Ben November 17, 2005 at 12:28 am

Happy birthday, whenever it was (do birthday cards take as long as credit cards?)

It seems you get a good deal out your advisors. In two and a bit years, I only got two lunches – and only that many because of a change of advisor.

The 11-12 books isn’t so unreasonable if he means readings bits from that many. If he means cover to cover it’s clearly absurd. In any case though, journal articles are where it’s at these days. I was very pleased to find a two page article this week. It boosted my crude productivity measure (‘things read today’) vastly…

Milan November 17, 2005 at 12:31 am

The birthday isn’t actually until the 28th. The card was early.

Anonymous November 17, 2005 at 1:19 pm

People wanting Night of 1000 Dinners tickets can also get them by phone:
604-822-1604.

You are meant to RSVP by the end of November.

Nick November 17, 2005 at 1:32 pm

We can celebrate our birthdays together in Oxford! Mine is the 25th :)

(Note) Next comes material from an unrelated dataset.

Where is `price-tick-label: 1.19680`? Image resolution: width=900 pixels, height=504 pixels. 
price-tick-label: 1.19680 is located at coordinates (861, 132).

Milan November 17, 2005 at 2:01 pm

Sounds like a good plan.

Anonymous November 17, 2005 at 5:45 pm

It says something about your serial intentional outsider status that your Oxford community is outside your college.

Ben November 19, 2005 at 1:38 pm

Re: Anon. I don’t know how much you know about Oxford life, but that seems fairly normal of graduate life – particularly on a science or taught course (like the MPhil). As an undergrad, pretty much all my friends were college-based, now they’re mostly departmental.

R.J. November 21, 2005 at 4:24 pm

My fav M. Ferrick lyrics:

“Look at you
So proud
But you lie
So I will sit here and wait
Until all your fantasies fall behind
Look at you
So dead
Yeah you’ve got nothing on me brother
But some kind of distance blood tie.”